Duncan and his wife Mary, who refers to herself as his first mate, both then octogenarians, took their Friendship sloop, Eastward, to Halifax Island where Roger went ashore to study where and how the wreck could have happened, leaving Mary, nursing a bad knee that left her unable to clamber over rocks, on board to worry how she’d manage if her husband broke a leg while on the island. Nothing untoward occurred, and Mary Duncan judged it, “Altogether a good trip.”

It was one of many such made by Duncan and his family who started coming to Maine in 1925. His parents rented a house in New Harbor and only left, years later, because the owners sold the house. One of Roger and Mary’s three sons did the architectural design of the East Boothbay house they have lived in since 1970.

Asked what he considers the biggest change to the coast since he started coming here, Roger replied, “More people, more boats, more cars, more gift shops.” Mary chimed in saying, “There are practically no more little grocery stores on the shore. You have to go to the supermarket.”

Roger graduated from Exeter followed by Harvard University in 1938, having been coxswain for crew practice boats at both school and university. He taught primary education at the Fenn School, in Concord, Mass., from 1938 to 1945 when he moved on to Belmont Hill, in Belmont, Mass,, because he wanted to teach and coach older boys. He and Mary, whom he married in 1940, stayed at Belmont until his retirement, in 1981.

Besides coaching Belmont’s crew team, Roger taught English mostly, and some history and Latin, and said, “I never got into French,” explaining, “my accent is, shall we say, suburban.” Attesting to her husband’s popularity with his students, Mary Duncan said of his former students, “They keep coming down the driveway here.”

As for their summers, the Duncans began by getting the boat ready each spring so it could go in the water by July Fourth, then sailing with and without passengers almost every morning and afternoon until Labor Day. Fitted with four bunks, Eastward was licensed for six passengers.

Asked what aspect of his life he liked best, Roger answered with a rhetorical, “Which leg of the chair is best?” He then went on to say that although he liked writing and reading, “Teaching was the central interest,” adding, “our boys were important, and rowing is.”

Mary continued, “After September we’d go bursting into Belmont. In spring, crew was everything. Crew, then up here [Maine] to get the boat in the water.” They followed this schedule for over 40 years.

Roger loved coaching crew and said, “I had a single shell and raced on the Charles [River] for years.
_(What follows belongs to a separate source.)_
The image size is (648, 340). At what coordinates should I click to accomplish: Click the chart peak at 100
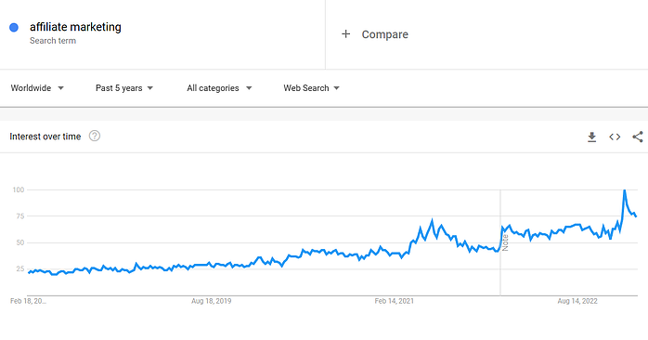624,190
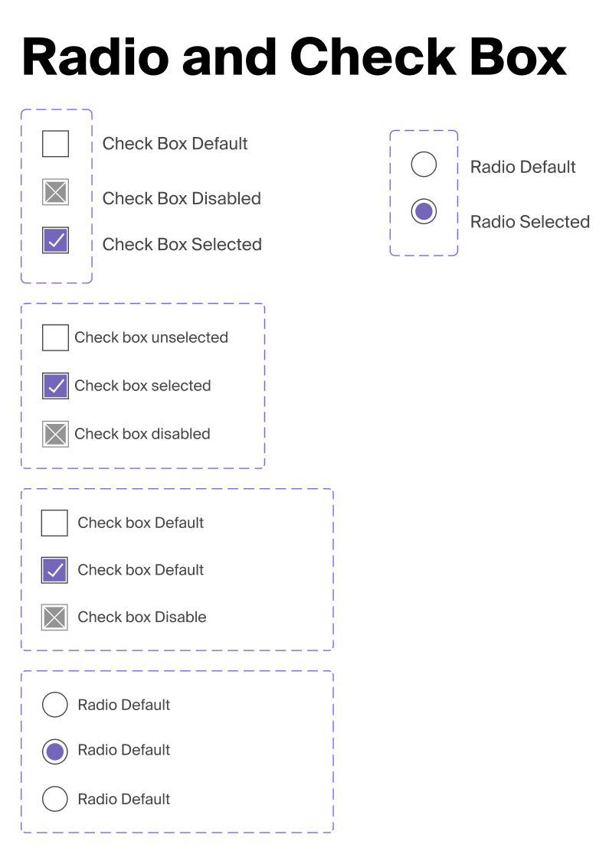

Mary said, “Roger got a medal for the fastest one over 70,” adding that he has a box of medals.

And don’t think this 92-year-old retiree just sits around reading and taking naps. Try to make an appointment with him, and you’ll see. He goes from dinner guests to a speaking engagement to more people dropping by to see him. On and on it goes: appointments, guests, meetings, and talks, with naps in between, day after day. Mary makes and keeps the schedule and does her best to care for them both. It’s harder than anyone who hasn’t reached their ages can imagine.

Taking on such a project as a historical novel based on a factual incident on the Maine coast during the American Revolution would be beyond most octogenarians. For Roger Duncan, though, with his background and local knowledge, it had to have been as natural as drawing breath.